Betsygate was a political scandal in the United Kingdom while Iain Duncan Smith (IDS) was Leader of the Conservative Party. The scandal was over the level of pay that lain Duncan Smith's wife Elisabeth ("Betsy") enjoyed as her husband's diary secretary.
In May 2002, investigative journalist on BBC Newsnight programme, Michael Crick, had initiated an investigation on the pay received by Mrs. Duncan Smith, and asserted that the pay was not commensurate with the duties she performed during the period from September 2001 to December 2002.
Rikki Radford, Iain Duncan Smith's constituency agent since 2002, allegedly denied that Mrs. Duncan Smith had fulfilled a professional role for her husband since he became party leader, saying: "I know for sure she doesn't . . . The bottom line is that she's his wife and she gets on with looking after the kids."
Furthermore, only one of 18 groups in Duncan Smith's constituency visited by him in 2002 allegedly recalled any contact with Mrs. Duncan Smith. A party official in the constituency and six Tory MPs also told the journalists that they saw no evidence of Mrs. Duncan Smith working for her husband during the 15-month period in question.
Crick's report was expected to go out on the Thursday before the Conservative Party conference but it was vetoed at the last minute by BBC executives, who were nervous about running the story for fear that the information had come from people with an interest in the downfall of IDS. Crick was forced to first present his case to the accused for his comments, and then laid out the details of his investigation to the House of Commons Committee on Standards and Privileges, at the request of lawyers of IDS.
An email written by Vanessa Gearson in January 2003, who was working in Duncan Smith's office (and was the later Conservative candidate for Cheltenham at the 2005 general election), expressed concern that the allowance may become the subject of a journalistic (newspaper or television) exposé — a copy of the email found its way to Crick's investigation. People close to IDS began attributing the leaking of the document to the party's Chief Executive Mark MacGregor, as well as his close friend Robbie Gibb, a Newsnight producer.
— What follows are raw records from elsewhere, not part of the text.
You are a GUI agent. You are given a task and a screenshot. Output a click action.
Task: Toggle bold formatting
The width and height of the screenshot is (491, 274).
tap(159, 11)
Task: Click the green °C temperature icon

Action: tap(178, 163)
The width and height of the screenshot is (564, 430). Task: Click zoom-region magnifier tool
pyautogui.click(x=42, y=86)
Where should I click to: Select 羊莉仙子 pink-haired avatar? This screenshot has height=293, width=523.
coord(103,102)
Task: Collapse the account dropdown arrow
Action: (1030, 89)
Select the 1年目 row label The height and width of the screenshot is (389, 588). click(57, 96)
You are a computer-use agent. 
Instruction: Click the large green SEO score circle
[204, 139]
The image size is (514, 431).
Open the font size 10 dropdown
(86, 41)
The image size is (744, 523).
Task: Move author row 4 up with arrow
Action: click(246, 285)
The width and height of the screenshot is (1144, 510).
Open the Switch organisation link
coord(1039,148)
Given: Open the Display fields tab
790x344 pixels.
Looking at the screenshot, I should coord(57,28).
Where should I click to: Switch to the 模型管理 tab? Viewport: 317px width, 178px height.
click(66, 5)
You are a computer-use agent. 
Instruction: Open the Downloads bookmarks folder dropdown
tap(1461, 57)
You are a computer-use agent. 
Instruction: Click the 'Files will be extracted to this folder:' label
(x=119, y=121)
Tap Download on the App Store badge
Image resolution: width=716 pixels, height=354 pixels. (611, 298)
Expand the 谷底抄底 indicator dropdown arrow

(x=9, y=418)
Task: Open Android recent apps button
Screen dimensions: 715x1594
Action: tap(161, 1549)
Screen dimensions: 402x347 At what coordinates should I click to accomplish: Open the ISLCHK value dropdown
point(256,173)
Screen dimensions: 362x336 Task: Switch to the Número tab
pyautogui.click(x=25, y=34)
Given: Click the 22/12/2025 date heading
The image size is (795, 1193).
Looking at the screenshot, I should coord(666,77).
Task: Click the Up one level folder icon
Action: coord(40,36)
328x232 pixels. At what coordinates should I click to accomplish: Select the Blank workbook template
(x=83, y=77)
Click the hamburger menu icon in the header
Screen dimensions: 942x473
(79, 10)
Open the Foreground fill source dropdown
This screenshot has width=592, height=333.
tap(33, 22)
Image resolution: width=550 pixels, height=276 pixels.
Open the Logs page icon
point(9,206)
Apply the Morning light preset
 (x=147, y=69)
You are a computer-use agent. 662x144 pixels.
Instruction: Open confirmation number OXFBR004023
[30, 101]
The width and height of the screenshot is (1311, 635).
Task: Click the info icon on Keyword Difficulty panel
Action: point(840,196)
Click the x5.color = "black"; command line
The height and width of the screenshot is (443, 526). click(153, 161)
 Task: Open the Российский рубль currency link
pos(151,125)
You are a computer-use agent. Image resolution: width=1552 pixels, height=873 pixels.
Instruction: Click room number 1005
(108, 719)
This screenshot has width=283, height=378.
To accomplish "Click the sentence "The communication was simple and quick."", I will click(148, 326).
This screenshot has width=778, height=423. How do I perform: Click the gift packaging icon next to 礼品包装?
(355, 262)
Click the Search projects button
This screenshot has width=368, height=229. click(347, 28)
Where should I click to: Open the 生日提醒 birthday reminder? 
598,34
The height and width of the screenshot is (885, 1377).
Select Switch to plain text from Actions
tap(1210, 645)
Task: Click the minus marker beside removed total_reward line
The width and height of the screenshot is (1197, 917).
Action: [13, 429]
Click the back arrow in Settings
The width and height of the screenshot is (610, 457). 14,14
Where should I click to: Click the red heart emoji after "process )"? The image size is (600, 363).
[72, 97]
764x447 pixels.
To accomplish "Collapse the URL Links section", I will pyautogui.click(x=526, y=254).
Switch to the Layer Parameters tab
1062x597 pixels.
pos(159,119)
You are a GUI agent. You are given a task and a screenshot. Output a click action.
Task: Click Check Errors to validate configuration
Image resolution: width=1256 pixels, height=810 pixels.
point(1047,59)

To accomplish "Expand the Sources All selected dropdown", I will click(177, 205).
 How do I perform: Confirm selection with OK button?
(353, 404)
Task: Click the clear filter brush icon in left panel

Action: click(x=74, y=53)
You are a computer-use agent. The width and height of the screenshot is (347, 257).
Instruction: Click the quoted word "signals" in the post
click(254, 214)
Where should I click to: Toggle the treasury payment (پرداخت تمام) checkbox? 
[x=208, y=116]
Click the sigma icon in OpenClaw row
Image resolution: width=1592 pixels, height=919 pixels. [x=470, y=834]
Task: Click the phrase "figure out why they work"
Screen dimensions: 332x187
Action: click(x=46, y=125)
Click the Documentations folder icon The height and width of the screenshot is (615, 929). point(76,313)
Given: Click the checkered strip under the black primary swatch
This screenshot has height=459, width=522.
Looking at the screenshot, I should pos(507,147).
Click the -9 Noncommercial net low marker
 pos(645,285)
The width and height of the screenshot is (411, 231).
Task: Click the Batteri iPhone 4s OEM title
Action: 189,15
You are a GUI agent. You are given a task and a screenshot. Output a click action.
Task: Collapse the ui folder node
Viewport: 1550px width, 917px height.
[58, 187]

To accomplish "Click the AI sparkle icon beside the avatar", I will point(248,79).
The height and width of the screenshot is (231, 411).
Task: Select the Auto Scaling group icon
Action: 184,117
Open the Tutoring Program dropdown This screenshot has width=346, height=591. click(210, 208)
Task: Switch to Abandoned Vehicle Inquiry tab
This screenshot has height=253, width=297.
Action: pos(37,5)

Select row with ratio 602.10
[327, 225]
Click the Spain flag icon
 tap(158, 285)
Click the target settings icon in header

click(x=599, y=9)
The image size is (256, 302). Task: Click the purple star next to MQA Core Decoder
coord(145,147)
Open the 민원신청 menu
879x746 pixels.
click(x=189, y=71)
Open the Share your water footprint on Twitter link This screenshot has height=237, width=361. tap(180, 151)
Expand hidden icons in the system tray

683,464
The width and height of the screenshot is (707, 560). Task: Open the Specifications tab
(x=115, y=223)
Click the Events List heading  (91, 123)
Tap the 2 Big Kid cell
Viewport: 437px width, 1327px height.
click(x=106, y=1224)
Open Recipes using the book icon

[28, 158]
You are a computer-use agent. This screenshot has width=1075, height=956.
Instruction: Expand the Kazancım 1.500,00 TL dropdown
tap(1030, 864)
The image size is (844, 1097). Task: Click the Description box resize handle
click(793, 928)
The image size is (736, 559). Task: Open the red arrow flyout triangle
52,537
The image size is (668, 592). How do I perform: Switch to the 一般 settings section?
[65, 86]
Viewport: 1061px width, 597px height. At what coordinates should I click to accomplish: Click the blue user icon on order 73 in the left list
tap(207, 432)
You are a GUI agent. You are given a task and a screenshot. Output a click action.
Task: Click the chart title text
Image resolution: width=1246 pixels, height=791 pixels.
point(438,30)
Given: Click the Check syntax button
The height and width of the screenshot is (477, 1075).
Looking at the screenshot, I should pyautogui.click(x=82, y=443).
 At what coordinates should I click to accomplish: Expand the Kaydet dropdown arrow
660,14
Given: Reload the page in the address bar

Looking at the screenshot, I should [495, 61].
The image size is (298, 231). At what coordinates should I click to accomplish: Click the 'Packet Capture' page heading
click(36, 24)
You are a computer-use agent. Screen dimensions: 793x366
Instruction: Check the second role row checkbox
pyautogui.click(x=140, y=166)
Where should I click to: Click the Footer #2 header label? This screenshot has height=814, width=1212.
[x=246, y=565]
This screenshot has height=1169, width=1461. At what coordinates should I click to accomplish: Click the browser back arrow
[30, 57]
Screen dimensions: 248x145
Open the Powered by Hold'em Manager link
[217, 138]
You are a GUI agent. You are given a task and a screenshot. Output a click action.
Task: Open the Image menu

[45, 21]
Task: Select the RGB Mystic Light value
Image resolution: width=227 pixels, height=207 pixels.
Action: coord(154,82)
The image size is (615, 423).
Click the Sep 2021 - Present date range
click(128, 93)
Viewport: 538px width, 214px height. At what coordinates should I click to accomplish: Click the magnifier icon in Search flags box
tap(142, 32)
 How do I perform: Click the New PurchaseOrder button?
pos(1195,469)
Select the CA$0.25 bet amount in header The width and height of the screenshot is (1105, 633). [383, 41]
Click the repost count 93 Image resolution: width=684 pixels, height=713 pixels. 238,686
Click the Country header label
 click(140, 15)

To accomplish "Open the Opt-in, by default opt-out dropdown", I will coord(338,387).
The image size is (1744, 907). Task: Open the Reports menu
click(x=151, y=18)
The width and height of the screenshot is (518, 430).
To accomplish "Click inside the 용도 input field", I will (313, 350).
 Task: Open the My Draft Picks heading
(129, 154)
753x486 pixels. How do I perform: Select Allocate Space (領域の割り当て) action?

A report from a Parliamentary watchdog cleared IDS of any wrongdoing: The Commissioner "found no evidence that Duncan Smith made improper claims under the Additional Costs Allowance in respect of his home". However, he found that a significant proportion of Mrs Duncan Smith's work, and that paid to Miss Annabelle Eyre and Mrs Christine Watson in their roles of Private Secretary to the Leader of the Opposition "would more appropriately have been funded out of Short Money than out of the Parliamentary Staffing Allowance. Nevertheless, it was accepted that there was an absence of definition of key terms meaning that members had no guidance to scope their two allowances. The Commons Standards Committee found that Duncan Smith's arrangements “were not ideal” and that no rules had been broken.
A January 2006 internal Party investigation exonerated MacGregor. Nevertheless, Duncan Smith laid the blame for his downfall completely at MacGregor's and Gearson's feet, and threatened to resign the party whip if either of them were ever again able to stand as Conservative candidates.